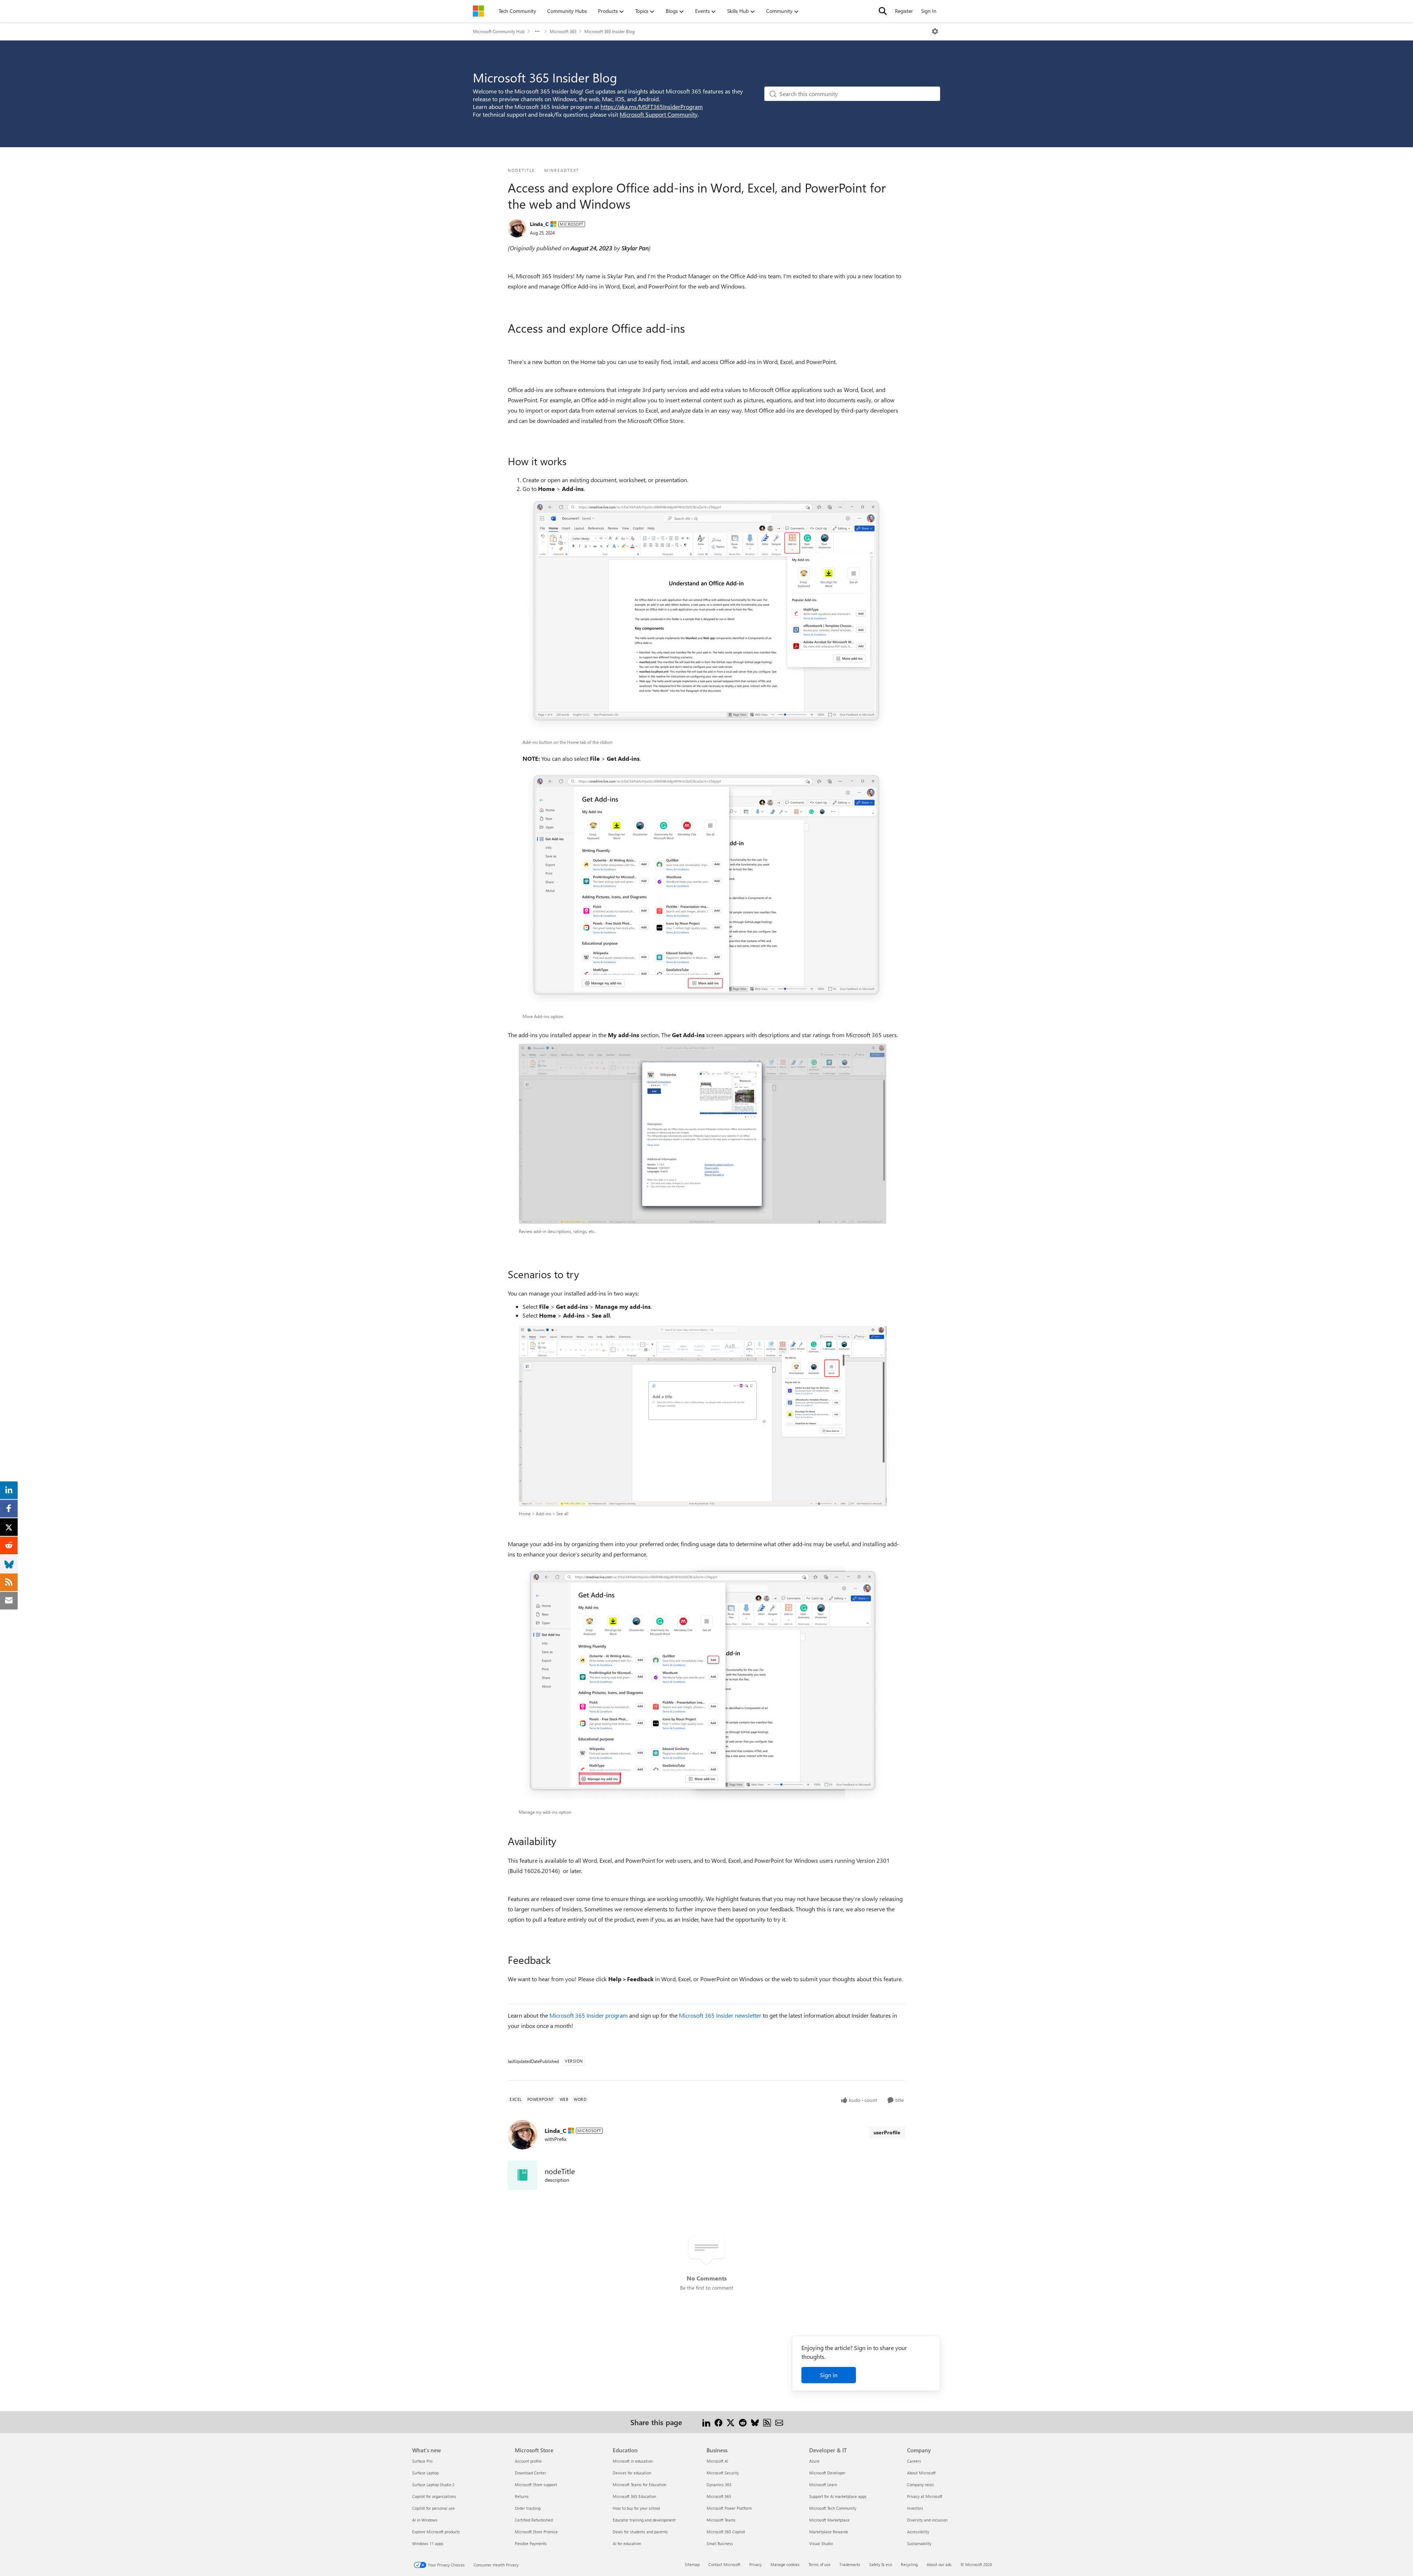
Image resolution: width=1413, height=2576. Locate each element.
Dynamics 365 (719, 2484)
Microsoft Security (722, 2473)
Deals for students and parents (640, 2531)
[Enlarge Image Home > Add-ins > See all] (702, 1416)
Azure (814, 2461)
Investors (915, 2508)
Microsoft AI (717, 2461)
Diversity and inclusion (927, 2520)
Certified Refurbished (534, 2520)
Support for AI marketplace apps (838, 2496)
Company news (920, 2484)
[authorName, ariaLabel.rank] (517, 228)
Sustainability (919, 2543)
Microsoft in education (633, 2461)
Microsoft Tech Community (832, 2508)
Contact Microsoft (724, 2564)
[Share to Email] (779, 2422)
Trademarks (849, 2564)
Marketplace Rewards (828, 2531)
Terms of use (819, 2564)
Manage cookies (785, 2564)
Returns (522, 2496)
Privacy (755, 2564)
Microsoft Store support (536, 2484)
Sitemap (692, 2564)
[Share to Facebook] (718, 2422)
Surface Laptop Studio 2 (433, 2484)
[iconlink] (522, 2175)
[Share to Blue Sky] (755, 2422)
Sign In (928, 10)
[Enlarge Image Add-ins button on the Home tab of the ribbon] (706, 614)
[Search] (882, 11)
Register (904, 10)
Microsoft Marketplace (829, 2520)
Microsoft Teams (721, 2520)
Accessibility (918, 2531)
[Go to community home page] (478, 11)
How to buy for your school (636, 2508)
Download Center (530, 2473)
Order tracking (528, 2508)
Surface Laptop (425, 2473)
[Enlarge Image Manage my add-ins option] (702, 1684)
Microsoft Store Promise (536, 2531)
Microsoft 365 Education (634, 2496)
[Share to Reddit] (743, 2422)
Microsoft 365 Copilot (725, 2531)
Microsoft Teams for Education (639, 2484)
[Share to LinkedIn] (706, 2422)
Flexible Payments (531, 2543)
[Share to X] (730, 2422)
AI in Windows (425, 2520)
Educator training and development (644, 2520)
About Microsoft (921, 2473)
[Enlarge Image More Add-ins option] (706, 888)
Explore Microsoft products (436, 2531)
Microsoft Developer (827, 2473)
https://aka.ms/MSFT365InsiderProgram (652, 106)
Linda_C (539, 223)
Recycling (909, 2564)
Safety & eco (880, 2564)
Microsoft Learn (823, 2484)
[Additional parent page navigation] (537, 31)
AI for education (627, 2543)
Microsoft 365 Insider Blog (609, 31)
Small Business (719, 2543)
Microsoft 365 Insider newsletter (720, 2015)
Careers (914, 2461)
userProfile (887, 2132)
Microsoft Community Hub (499, 31)
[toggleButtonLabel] (935, 31)
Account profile (528, 2461)
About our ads (939, 2564)
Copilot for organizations (434, 2496)
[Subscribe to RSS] (767, 2422)
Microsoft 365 (563, 31)
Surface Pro (422, 2461)
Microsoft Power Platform (729, 2508)
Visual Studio (821, 2543)
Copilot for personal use (433, 2508)
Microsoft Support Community (659, 114)
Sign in (828, 2375)
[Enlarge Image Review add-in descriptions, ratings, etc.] (702, 1134)
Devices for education (632, 2473)
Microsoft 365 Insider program (588, 2015)
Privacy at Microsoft (924, 2496)
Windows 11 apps (427, 2543)
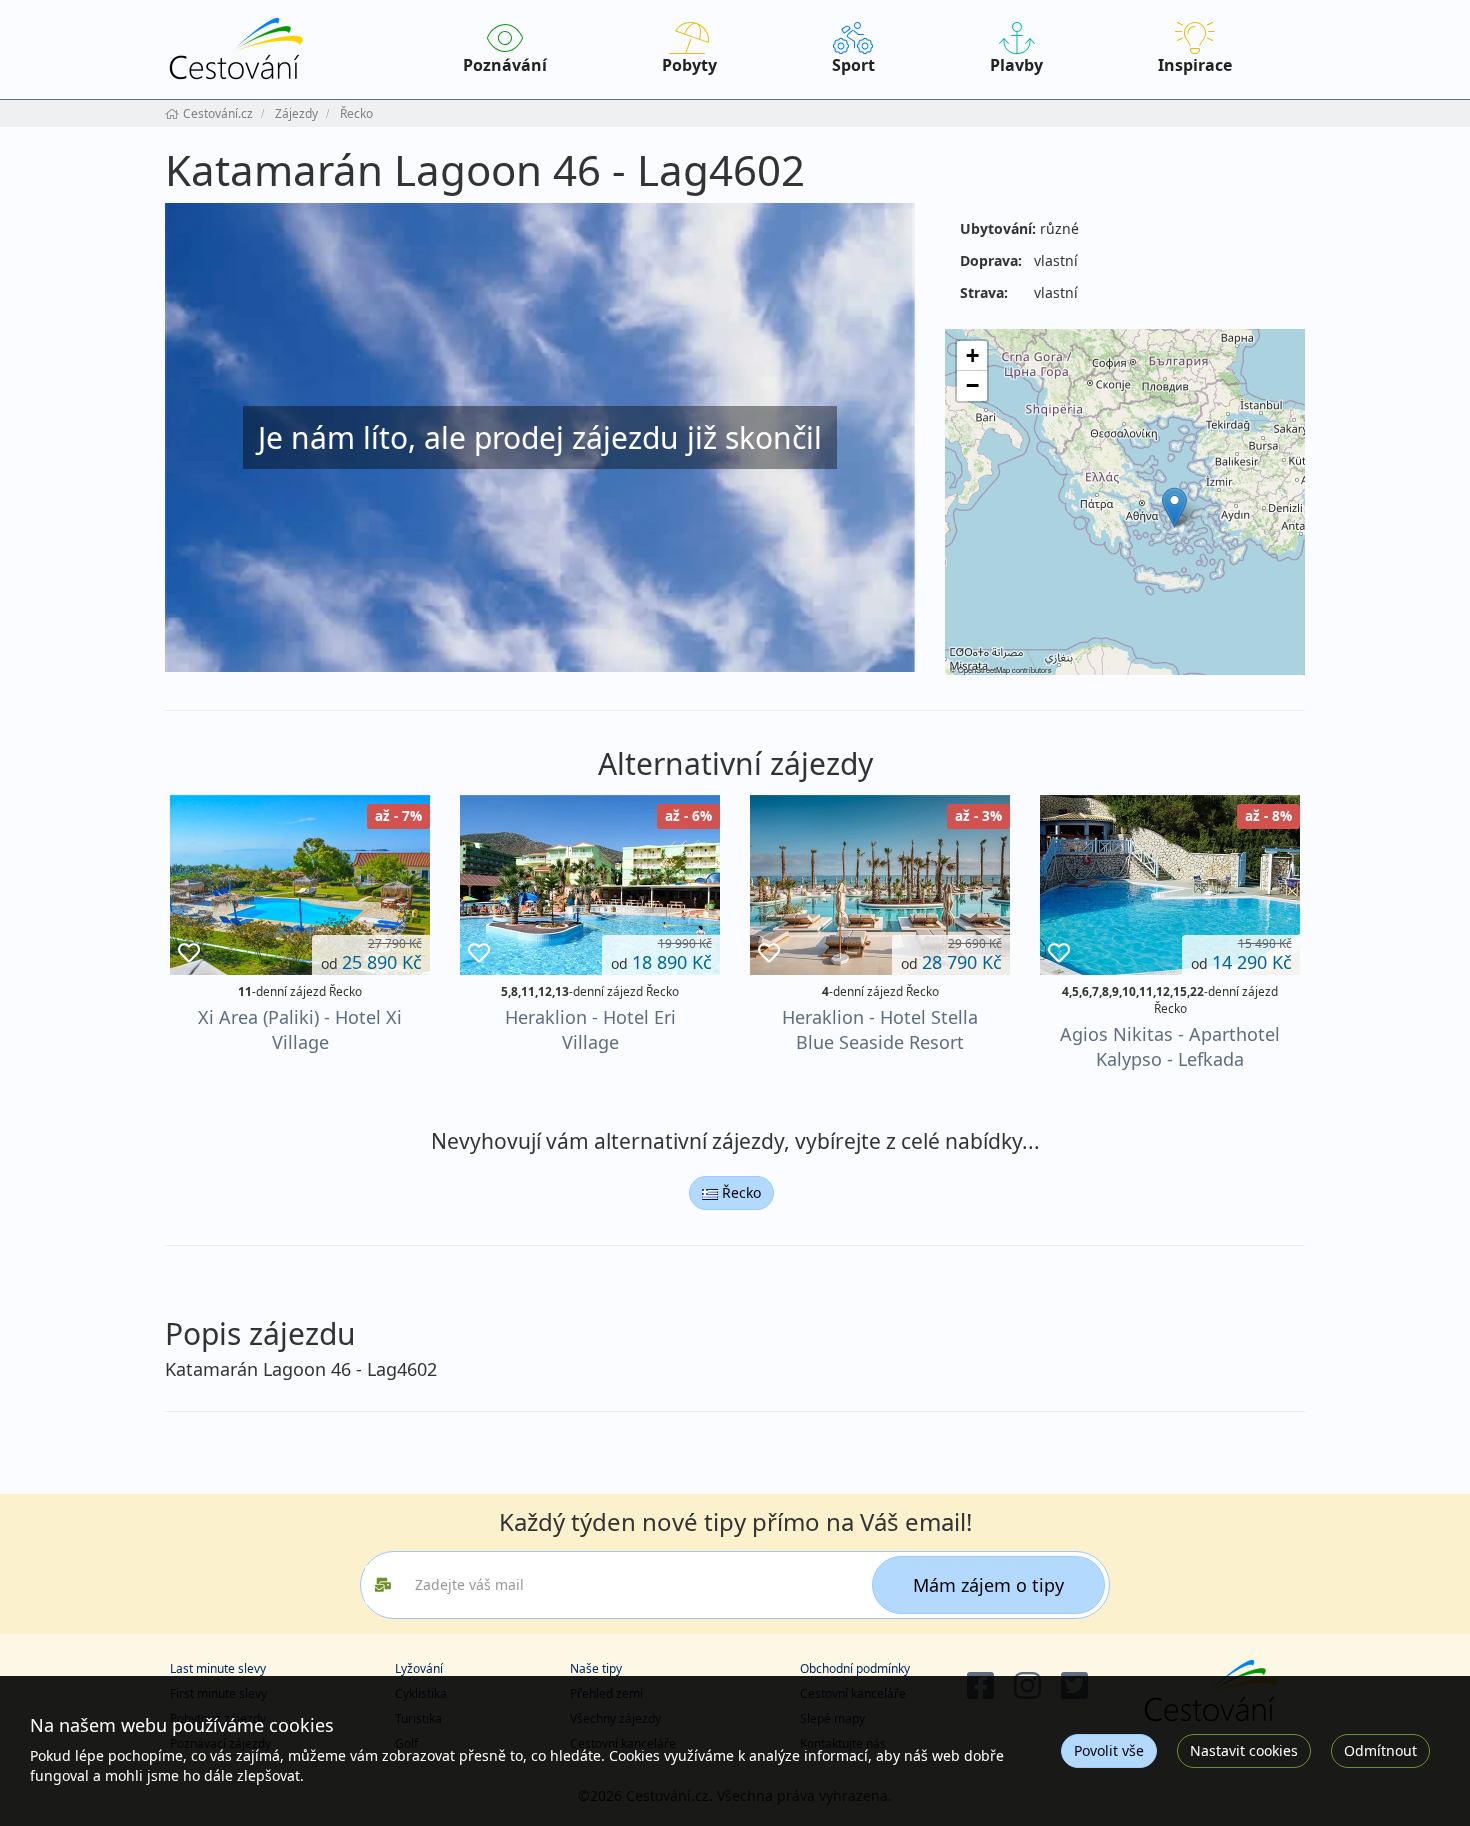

● ● ●

**Exercise aim**
Skip every picture and retype only the lines from the line with "[Enlarge Image More" through the last line of the listing, both ends included, exactly as they appear.

**Answer to this exercise**
[Enlarge Image More Add-ins option] (706, 888)
Explore Microsoft products (436, 2531)
Microsoft Developer (827, 2473)
https://aka.ms/MSFT365InsiderProgram (652, 106)
Linda_C (539, 223)
Recycling (909, 2564)
Safety & eco (880, 2564)
Microsoft Learn (823, 2484)
[Additional parent page navigation] (537, 31)
AI for education (627, 2543)
Microsoft 365 Insider Blog (609, 31)
Small Business (719, 2543)
Microsoft 365 Insider newsletter (720, 2015)
Careers (914, 2461)
userProfile (887, 2132)
Microsoft Community Hub (499, 31)
[toggleButtonLabel] (935, 31)
Account profile (528, 2461)
About our ads (939, 2564)
Copilot for organizations (434, 2496)
[Subscribe to RSS] (767, 2422)
Microsoft 365 (563, 31)
Surface Pro (422, 2461)
Microsoft Power Platform (729, 2508)
Visual Studio (821, 2543)
Copilot for personal use (433, 2508)
Microsoft Support Community (659, 114)
Sign in (828, 2375)
[Enlarge Image Review add-in descriptions, ratings, etc.] (702, 1134)
Devices for education (632, 2473)
Microsoft 365 Insider program (588, 2015)
Privacy at Microsoft (924, 2496)
Windows 11 apps (427, 2543)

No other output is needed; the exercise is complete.